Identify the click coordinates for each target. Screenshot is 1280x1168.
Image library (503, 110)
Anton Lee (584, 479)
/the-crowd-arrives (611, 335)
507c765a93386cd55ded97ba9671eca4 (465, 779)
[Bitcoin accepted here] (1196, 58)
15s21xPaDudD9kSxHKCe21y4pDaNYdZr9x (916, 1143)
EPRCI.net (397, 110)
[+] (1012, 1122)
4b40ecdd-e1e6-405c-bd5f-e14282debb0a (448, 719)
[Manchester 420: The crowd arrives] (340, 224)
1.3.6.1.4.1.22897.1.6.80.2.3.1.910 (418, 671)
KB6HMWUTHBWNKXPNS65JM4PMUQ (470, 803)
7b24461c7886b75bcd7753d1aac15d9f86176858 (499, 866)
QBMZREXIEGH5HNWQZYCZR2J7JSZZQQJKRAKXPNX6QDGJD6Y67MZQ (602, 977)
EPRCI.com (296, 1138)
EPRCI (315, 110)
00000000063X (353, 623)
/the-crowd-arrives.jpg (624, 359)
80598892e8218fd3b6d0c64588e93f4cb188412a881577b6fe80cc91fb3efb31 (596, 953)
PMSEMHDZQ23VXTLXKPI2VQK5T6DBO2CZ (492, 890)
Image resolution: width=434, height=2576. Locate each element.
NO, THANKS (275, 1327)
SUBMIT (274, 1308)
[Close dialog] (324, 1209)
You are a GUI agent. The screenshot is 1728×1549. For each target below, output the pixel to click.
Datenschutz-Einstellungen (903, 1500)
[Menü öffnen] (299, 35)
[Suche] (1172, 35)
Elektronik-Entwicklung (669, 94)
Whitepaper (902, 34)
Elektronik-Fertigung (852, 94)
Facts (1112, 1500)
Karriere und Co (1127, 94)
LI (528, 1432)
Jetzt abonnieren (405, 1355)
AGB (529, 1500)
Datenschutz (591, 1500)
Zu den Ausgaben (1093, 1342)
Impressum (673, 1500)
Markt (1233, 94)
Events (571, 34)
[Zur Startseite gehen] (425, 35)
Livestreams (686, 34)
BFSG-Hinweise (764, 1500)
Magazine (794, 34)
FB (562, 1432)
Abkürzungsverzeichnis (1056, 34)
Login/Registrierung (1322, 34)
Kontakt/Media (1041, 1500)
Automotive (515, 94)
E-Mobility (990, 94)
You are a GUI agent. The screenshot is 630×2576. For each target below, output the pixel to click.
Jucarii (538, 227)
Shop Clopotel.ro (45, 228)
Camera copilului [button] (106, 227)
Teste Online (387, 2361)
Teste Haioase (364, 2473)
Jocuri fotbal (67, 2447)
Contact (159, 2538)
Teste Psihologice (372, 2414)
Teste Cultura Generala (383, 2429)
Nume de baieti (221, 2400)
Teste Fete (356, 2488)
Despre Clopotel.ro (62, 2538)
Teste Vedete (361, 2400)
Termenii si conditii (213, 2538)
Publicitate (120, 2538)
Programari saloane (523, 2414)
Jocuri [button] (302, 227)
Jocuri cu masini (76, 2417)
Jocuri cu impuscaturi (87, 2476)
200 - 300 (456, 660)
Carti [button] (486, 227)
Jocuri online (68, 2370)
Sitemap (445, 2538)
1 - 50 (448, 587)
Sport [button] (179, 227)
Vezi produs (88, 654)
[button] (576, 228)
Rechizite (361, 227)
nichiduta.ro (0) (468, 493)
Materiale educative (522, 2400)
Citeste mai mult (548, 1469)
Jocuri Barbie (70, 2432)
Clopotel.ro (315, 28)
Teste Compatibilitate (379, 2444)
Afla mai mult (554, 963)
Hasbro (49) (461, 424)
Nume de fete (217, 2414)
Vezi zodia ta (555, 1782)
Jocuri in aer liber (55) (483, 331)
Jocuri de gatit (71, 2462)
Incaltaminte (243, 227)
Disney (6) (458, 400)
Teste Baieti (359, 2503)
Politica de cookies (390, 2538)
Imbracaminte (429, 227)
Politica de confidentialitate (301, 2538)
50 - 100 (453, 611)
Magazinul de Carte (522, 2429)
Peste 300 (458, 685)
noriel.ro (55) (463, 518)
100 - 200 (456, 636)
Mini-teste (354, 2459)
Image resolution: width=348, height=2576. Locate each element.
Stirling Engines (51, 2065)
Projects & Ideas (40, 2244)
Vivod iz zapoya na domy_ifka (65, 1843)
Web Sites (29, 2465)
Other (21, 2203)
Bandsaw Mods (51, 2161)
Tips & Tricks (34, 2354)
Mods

◇ ◇ ◇ ◇ ◇

Return exactly the lines in the records above, beginning with the one that holds "LI (528, 1432)" and ending with the last.

LI (528, 1432)
Jetzt abonnieren (405, 1355)
AGB (529, 1500)
Datenschutz (591, 1500)
Zu den Ausgaben (1093, 1342)
Impressum (673, 1500)
Markt (1233, 94)
Events (571, 34)
[Zur Startseite gehen] (425, 35)
Livestreams (686, 34)
BFSG-Hinweise (764, 1500)
Magazine (794, 34)
FB (562, 1432)
Abkürzungsverzeichnis (1056, 34)
Login/Registrierung (1322, 34)
Kontakt/Media (1041, 1500)
Automotive (515, 94)
E-Mobility (990, 94)
You are a GUI agent. The screenshot is 630×2576. For each target below, output the pixel to click.
Jucarii (538, 227)
Shop Clopotel.ro (45, 228)
Camera copilului [button] (106, 227)
Teste Online (387, 2361)
Teste Haioase (364, 2473)
Jocuri fotbal (67, 2447)
Contact (159, 2538)
Teste Psihologice (372, 2414)
Teste Cultura Generala (383, 2429)
Nume de baieti (221, 2400)
Teste Fete (356, 2488)
Despre Clopotel.ro (62, 2538)
Teste Vedete (361, 2400)
Termenii si conditii (213, 2538)
Publicitate (120, 2538)
Programari saloane (523, 2414)
Jocuri [button] (302, 227)
Jocuri cu masini (76, 2417)
Jocuri cu impuscaturi (87, 2476)
200 - 300 (456, 660)
Carti [button] (486, 227)
Jocuri online (68, 2370)
Sitemap (445, 2538)
1 - 50 (448, 587)
Sport [button] (179, 227)
Vezi produs (88, 654)
[button] (576, 228)
Rechizite (361, 227)
nichiduta.ro (0) (468, 493)
Materiale educative (522, 2400)
Citeste mai mult (548, 1469)
Jocuri Barbie (70, 2432)
Clopotel.ro (315, 28)
Teste Compatibilitate (379, 2444)
Afla mai mult (554, 963)
Hasbro (49) (461, 424)
Nume de fete (217, 2414)
Vezi zodia ta (555, 1782)
Jocuri in aer liber (55) (483, 331)
Jocuri de gatit (71, 2462)
Incaltaminte (243, 227)
Disney (6) (458, 400)
Teste Baieti (359, 2503)
Politica de cookies (390, 2538)
Imbracaminte (429, 227)
Politica de confidentialitate (301, 2538)
50 - 100 (453, 611)
Magazinul de Carte (522, 2429)
Peste 300 (458, 685)
noriel.ro (55) (463, 518)
100 - 200 (456, 636)
Mini-teste (354, 2459)
Image resolution: width=348, height=2576. Locate each element.
Stirling Engines (51, 2065)
Projects & Ideas (40, 2244)
Vivod iz zapoya na domy_ifka (65, 1843)
Web Sites (29, 2465)
Other (21, 2203)
Bandsaw Mods (51, 2161)
Tips & Tricks (34, 2354)
Mods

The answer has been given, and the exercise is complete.